Строптивого спекулянта Варнавского Поляк, Кабан (Лунев) и Урка (Зайшло) вытащили из собственного дома и отвезли на Клочковское кладбище. Там его поставили на край свежевыкопанной вакантной могилы. Бандит Дименштейн поднял с земли усохший венок и, надев его на шею уже и впрямь скорее мертвому, чем живому, от страха Варнавскому, стал толкать его в могильную яму, приговаривая: «Думай, где достать деньги!». Тут только «клиент» и согласился выложить требуемую сумму…
Домой к Ветвицкому Буня (Даниленко) и Мармура (фамилия и кличкасовпадают) приехали вечером.

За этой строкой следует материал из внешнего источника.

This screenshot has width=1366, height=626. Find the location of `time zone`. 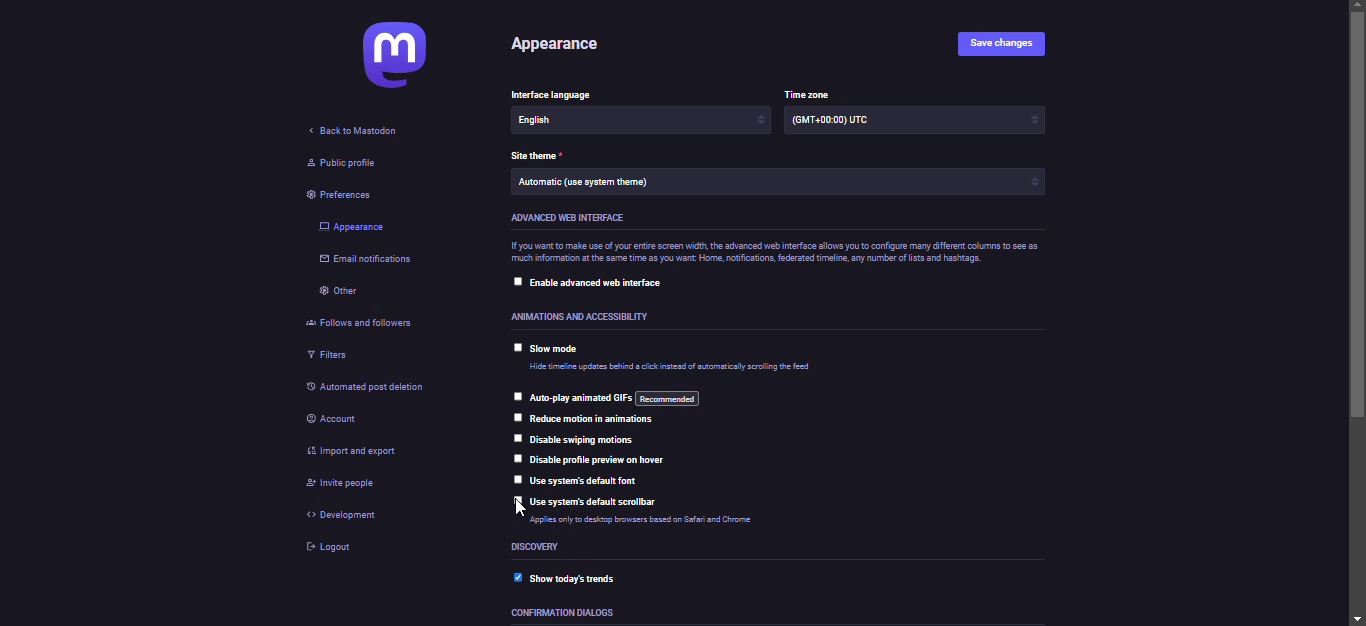

time zone is located at coordinates (838, 122).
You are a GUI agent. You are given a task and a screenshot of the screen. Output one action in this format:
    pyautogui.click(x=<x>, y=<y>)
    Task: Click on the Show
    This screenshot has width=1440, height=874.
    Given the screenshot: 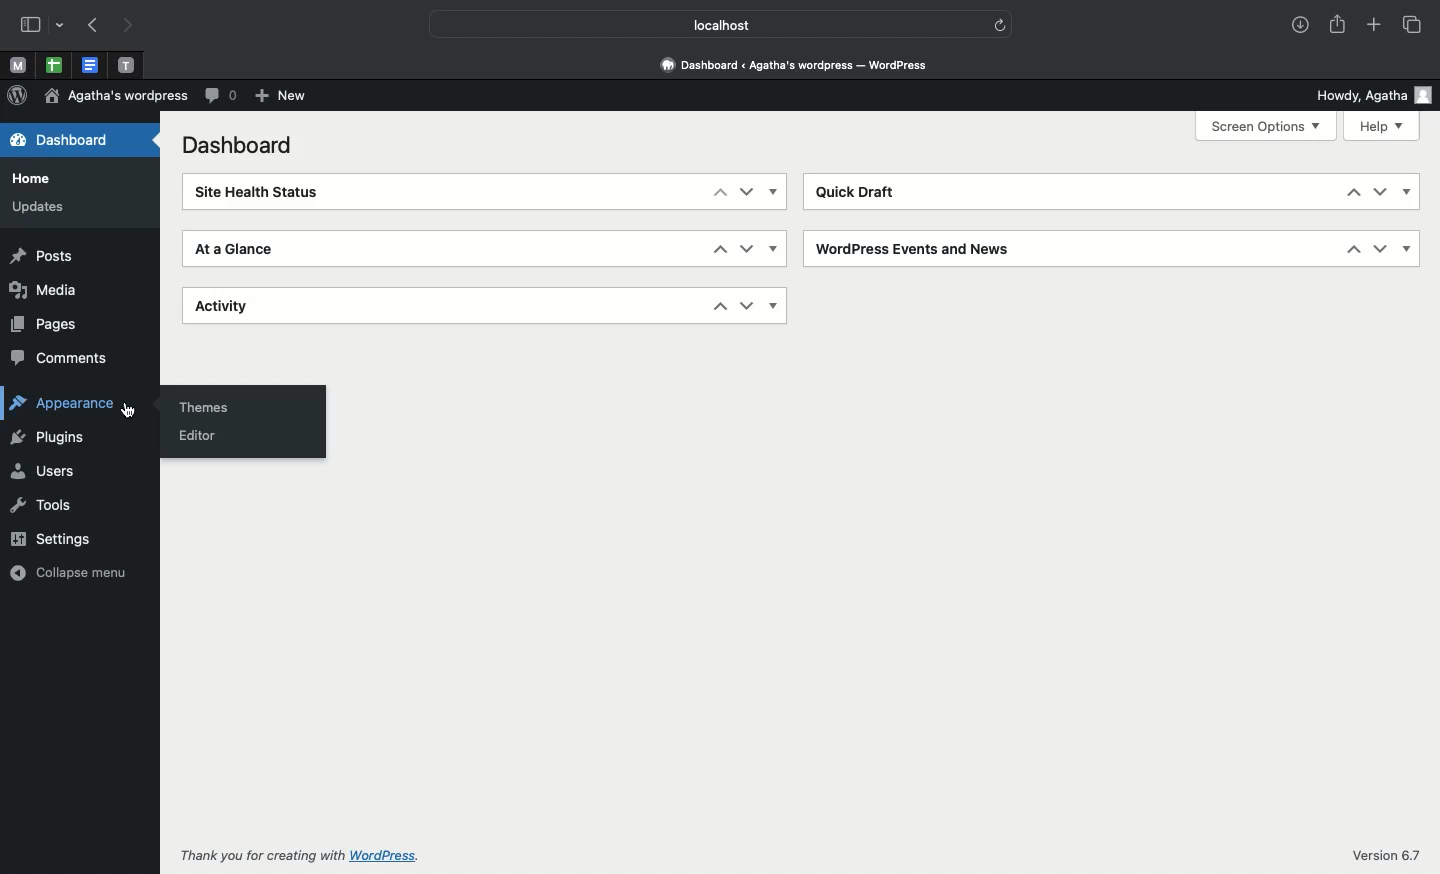 What is the action you would take?
    pyautogui.click(x=1409, y=247)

Увидев их в окно, молодой делец с криком: «Мама, ко мне идут!» — заперся в ванной. Предусмотрительно перерезав ведущий к дому телефонный провод, бандиты вошли в квартиру. Ветвицкий затаился и притих, как мышь перед рассветом. Он слышал, как шуршат в темноте его настороженные ресницы… Порыскав по квартире и не найдя ничего, кроме набора порнографических открыток, амурцы ушли несотенно хлебавши. Но, долго еще не отваживался Ветвицкий покинуть свое кафельное убежище…
Играя с «лохами» в карты, ребята Матроса иногда выдавали одного из бабyинов за человека с Севера или вора из Донецка, который «способен на все». Именно на него — парня с Севера или донецкого вора, в роли которых лодвизались чаще всего Мармура, Рахит (Парадиз) или сам Матрос, на глазах у облапошенного дельца «переписывают долг», после чего указанный бандит приобретает полное амурское право его (долг) выколачивать. Подобным образом ребята Матроса «обули» продавца пива Холина и мелкого «цеховика» Гольдберга. У последнего взяли в залог его личные «Жигули» и укатили на них. Автомобиль «честно» вернули, когда Гольдберг выложил долг — 4,5 тысячи, возникших из невинной поначалу карточной игры на коньяк…
В конце семидесятых — начале восьмидесятых годов ребята с Амура были в зените своей шальной славы. О них говорил весь город — от вокзала до Амура. Молва приписывала им совершенно невероятные поступки.
И если честные люди, зная, что им нечего опасаться, произносили слово «Матрос» без страха, то на барменов, спекулянтов и подпольных бизнесменов оно наводило животный ужас. Бессонными ночами килограммами поедали они дефицитный седуксен, но, не получив успокоения, расплющивали свои покрытые пушком рыльца об оконные стекла. Часами вглядывались и вслушивались они в чугунный мрак южной ночи: не тормозят ли визгливо у дома кроваво-красные «Жигули» амурца Алика Дименштейна, не выходят ли из них крепкие парни в белых рубахах, под которыми спрятаны ножи и обрезы.
И все чаще липкую приднепровскую тьму молнией пронзал истошный мужской крик: «Мама! Ко мне идут!!!»